# EXTRACTED TEXT

- The Washington Times - Sunday, May 25, 2014

President Obama announced last week that he will award the Medal of Honor to retired Marine Lance Cpl. Kyle Carpenter for diving on a grenade to save a comrade — but the decision raises thorny questions about consistency, after other troops who dived on grenades have not been given the top military honor.

Cpl. Carpenter also becomes the eighth living recipient from Afghanistan, which raises its own questions, since there has yet to be a living recipient of the medal from the war in Iraq.

Nobody doubts Cpl. Carpenter’s heroism nor that of the other Afghanistan recipients — but they wonder why there hasn’t been a single living recipient from Iraq.

“There’s something wrong, I can tell you that,” said James C. Roberts, president of the Americans Veterans Center. “It’s an abnormal situation. Any past conflict of combat situations equivalent to Iraq would have produced living Medal of Honor recipients.”

# TO DO
• a. In the Medal of Honor article, who is identified as president of the Americans Veterans Center?
• b. Retype the Medal of Honor article from "Cpl. Carpenter also" up to and including "war in Iraq.".
The rows below have nothing to do with the Medal of Honor article.

# GIVEN DATA
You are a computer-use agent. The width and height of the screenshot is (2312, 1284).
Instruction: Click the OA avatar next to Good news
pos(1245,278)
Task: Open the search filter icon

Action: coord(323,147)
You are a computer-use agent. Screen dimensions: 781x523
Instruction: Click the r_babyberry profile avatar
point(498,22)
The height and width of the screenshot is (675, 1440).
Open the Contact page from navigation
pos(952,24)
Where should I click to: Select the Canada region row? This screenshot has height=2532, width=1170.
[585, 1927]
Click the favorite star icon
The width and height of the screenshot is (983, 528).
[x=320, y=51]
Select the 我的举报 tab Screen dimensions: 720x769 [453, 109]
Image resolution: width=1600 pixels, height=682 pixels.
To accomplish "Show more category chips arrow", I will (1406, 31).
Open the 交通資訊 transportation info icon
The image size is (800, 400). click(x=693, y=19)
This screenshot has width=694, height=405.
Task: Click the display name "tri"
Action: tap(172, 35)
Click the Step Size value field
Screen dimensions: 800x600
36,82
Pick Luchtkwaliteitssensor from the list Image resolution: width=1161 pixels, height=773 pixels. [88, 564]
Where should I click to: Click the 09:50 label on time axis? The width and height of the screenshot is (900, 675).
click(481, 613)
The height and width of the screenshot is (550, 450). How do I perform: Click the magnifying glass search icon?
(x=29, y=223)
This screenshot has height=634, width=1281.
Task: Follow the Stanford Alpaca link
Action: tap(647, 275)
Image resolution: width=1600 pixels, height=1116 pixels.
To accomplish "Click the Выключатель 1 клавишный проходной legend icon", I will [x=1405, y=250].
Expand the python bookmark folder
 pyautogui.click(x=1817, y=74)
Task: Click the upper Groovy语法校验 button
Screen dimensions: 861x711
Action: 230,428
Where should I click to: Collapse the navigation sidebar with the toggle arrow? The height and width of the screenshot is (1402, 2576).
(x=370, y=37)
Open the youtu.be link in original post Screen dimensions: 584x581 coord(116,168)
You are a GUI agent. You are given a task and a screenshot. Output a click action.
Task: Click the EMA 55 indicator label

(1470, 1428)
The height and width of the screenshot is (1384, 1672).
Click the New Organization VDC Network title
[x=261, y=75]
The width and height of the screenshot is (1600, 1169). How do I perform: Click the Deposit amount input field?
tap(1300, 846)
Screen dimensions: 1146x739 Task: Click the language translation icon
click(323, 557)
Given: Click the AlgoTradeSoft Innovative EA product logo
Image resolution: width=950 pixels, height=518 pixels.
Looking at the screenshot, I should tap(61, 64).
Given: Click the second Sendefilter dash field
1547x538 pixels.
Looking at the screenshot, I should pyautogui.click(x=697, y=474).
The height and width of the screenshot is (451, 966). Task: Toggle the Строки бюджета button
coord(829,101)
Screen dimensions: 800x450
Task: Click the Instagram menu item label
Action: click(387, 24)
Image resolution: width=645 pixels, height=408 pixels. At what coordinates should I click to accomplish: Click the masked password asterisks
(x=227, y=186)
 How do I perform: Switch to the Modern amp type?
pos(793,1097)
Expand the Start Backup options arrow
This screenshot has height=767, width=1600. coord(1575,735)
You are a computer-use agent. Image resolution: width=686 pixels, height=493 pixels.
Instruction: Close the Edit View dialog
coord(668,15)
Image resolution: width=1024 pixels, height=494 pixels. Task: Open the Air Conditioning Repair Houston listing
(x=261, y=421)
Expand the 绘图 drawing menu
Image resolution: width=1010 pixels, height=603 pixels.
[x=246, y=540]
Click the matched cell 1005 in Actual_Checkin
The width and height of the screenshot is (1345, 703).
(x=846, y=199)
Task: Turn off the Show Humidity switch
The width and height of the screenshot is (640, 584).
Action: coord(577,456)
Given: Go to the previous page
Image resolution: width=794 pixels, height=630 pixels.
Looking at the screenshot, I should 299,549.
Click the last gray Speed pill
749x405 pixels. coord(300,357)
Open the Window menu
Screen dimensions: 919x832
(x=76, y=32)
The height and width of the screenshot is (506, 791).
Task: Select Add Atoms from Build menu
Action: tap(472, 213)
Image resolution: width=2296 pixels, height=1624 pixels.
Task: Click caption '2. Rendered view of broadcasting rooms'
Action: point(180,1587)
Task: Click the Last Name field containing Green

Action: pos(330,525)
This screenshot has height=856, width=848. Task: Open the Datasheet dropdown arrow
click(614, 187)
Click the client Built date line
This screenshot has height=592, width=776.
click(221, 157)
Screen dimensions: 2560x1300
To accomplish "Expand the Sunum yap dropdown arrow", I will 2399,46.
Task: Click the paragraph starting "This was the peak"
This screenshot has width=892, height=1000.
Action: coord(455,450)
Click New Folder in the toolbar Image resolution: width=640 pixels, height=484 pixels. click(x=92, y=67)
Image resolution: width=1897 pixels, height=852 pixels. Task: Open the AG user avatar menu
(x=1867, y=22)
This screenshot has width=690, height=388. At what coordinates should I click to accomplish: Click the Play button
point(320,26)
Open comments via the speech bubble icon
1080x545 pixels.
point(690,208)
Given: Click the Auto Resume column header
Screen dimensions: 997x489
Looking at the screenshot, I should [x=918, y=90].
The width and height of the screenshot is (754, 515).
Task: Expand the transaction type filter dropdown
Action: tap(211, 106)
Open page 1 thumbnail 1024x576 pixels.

# WRITTEN ANSWERS
• a. James C. Roberts.

• b.
Cpl. Carpenter also becomes the eighth living recipient from Afghanistan, which raises its own questions, since there has yet to be a living recipient of the medal from the war in Iraq.